In the present embodiment, the automatic transmission 20 is implemented as a continuously variable transmission or a box, that is, the transmission ratio of the transmission device 21 of the automatic transmission 20 can be continuously changed within a certain range, and hydraulic, mechanical, and electric transmissions are commonly used. The automatic transmission 20 can be classified into a variable ramp type continuously variable transmission and a CVT continuously variable transmission. The stepless speed changing box has the advantages of saving complex and heavy gear combination variable speed transmission and only using two groups of belt wheels for variable speed transmission. The automatic transmission 20 performs stepless speed change by changing the contact radius of the driving wheel and the driven wheel transmission belt, and the stepless speed change can realize continuous change of the transmission ratio, so that the optimal matching of a transmission system and the working condition of an engine is obtained, the fuel economy and the power performance of the whole vehicle are improved, the running condition of a vehicle body is improved, and the vehicle is smoother and more stable. Particularly, in the transplanting process of the rice transplanter, the shaking of the body during the speed change can be prevented through the stepless speed change of the automatic speed changer 20, so that the transplanting process is more stable and uniform, and the method is not limited herein.

Further, the return-to-neutral linkage mechanism 40 comprises a first linkage member 41 and a second linkage member 42, wherein the first linkage member 41 is arranged between the brake arm 142 and the safety clutch 23 in a linkage manner, the brake arm 142 drives the first linkage member 41 to move based on braking of the rice transplanting machine body 10 in a forward process, the first linkage member 41 drives the safety clutch 23 to enter a separated state so as to enable the valve arm 22 to return to the neutral position, the second linkage member 42 is arranged between the brake arm 142 and the valve arm 22 in a linkage manner, and the brake arm 142 drives the second linkage member 42 to move based on braking of the rice transplanting machine body 10 in a backward process, and the valve arm 22 is pulled to the neutral position by the second linkage member 42.

As shown in fig. 5A and 5B, that is, when the braking system 14 performs a braking operation during a forward traveling of the rice transplanting machine body 10, the brake arm 142 swings from the initial position to the braking position, wherein the braking device 143 performs a braking action to brake the rice transplanting machine body 10, wherein the first link 41 moves a corresponding distance with the brake arm 142 and acts on the safety clutch 23, so that the safety clutch 23 enters the disengaged state, and the safety clutch 23 forcibly pulls the valve arm 22 from the forward position to the neutral position. Then, after the rice transplanter body 10 is braked, the brake arm 142 is returned to the initial position, in which the automatic transmission 20 is in a zero gear state or a neutral state, in which the safety clutch 23 is returned to the engaged state.

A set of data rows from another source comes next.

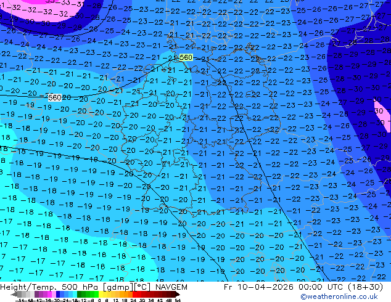Image resolution: width=391 pixels, height=302 pixels.
Task: Click the yellow-highlighted 560 contour label
Action: click(186, 57)
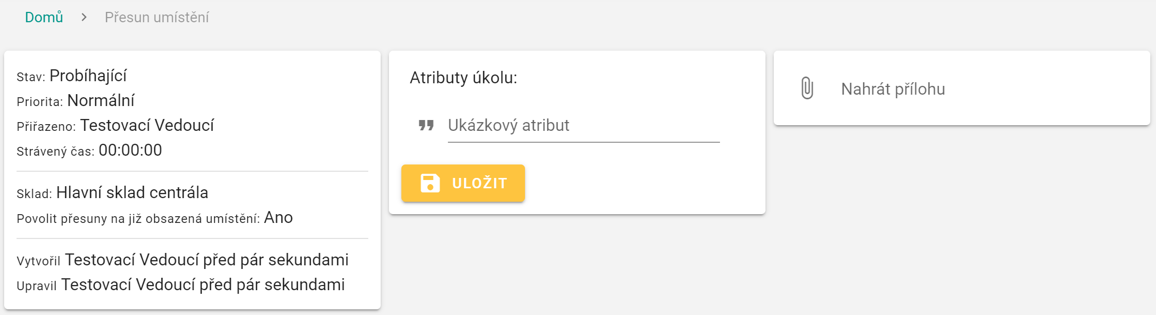1156x315 pixels.
Task: Click inside the Ukázkový atribut field
Action: (x=579, y=126)
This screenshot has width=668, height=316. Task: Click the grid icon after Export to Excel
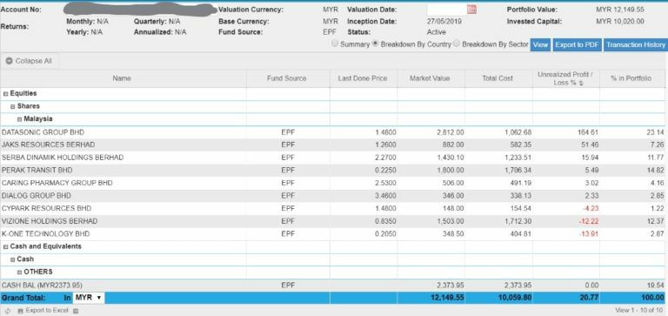76,311
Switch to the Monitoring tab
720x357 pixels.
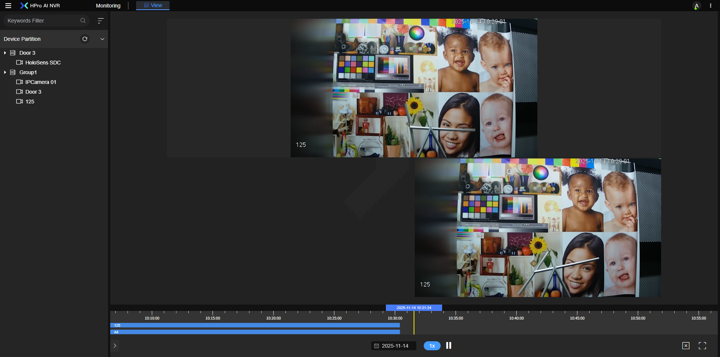pyautogui.click(x=108, y=6)
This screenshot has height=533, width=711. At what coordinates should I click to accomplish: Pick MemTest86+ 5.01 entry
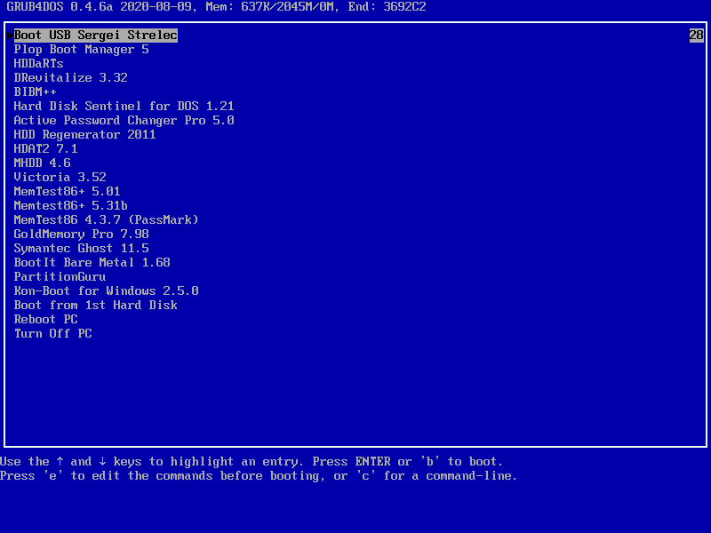(x=67, y=192)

As shown in fig. 6A and 6B, in the reverse running of the rice transplanter body 10, when the braking system 14 performs a braking operation, the brake arm 142 swings from the initial position to the braking position, wherein the braking device 143 performs a braking action to brake the rice transplanter body 10, wherein the second linkage member 42 moves a corresponding distance with the brake arm 142 and pulls the valve arm 22 directly from the reverse position to the neutral position. Then, after the rice transplanter body 10 is braked completely, the brake arm 142 is returned to the initial position, in which the automatic transmission 20 is in a neutral state or a neutral state.

It is worth mentioning that when the rice transplanting machine body 10 brakes during the advancing process, the second linkage member 42 does not act on the valve arm 22 although it also moves a corresponding distance, and meanwhile, the second linkage member 42 provides an avoidance space to avoid the valve arm 22 moving from the front position to the neutral position.

Specifically, the first linkage member 41 includes a first braking end 411, a first linkage body 412 and a first clutch end 413, wherein the first braking end 411 and the first clutch end 413 are integrally formed at two ends of the first linkage body 412, respectively, wherein the first braking end 411 is connected to the braking arm 142, and wherein the first clutch end 413 is connected to the lower end 2311 of the clutch plate 231 of the safety clutch 23. When the rice transplanting machine body 10 is braked during forward driving, the first linkage body 412 correspondingly moves a certain distance as the brake arm 142 swings from the initial position to the braking position, wherein the first clutch end 413 pulls the bottom end 2311 of the clutch plate 231 of the safety clutch 23, so that the clutch plate 231 of the safety clutch 23 is forced to rotate, and when the torque is greater than the preset safety value, the high end 2312 of the clutch plate 231 is disengaged from the cam 121 of the engine 12, so that the safety clutch 23 enters a disengaged state.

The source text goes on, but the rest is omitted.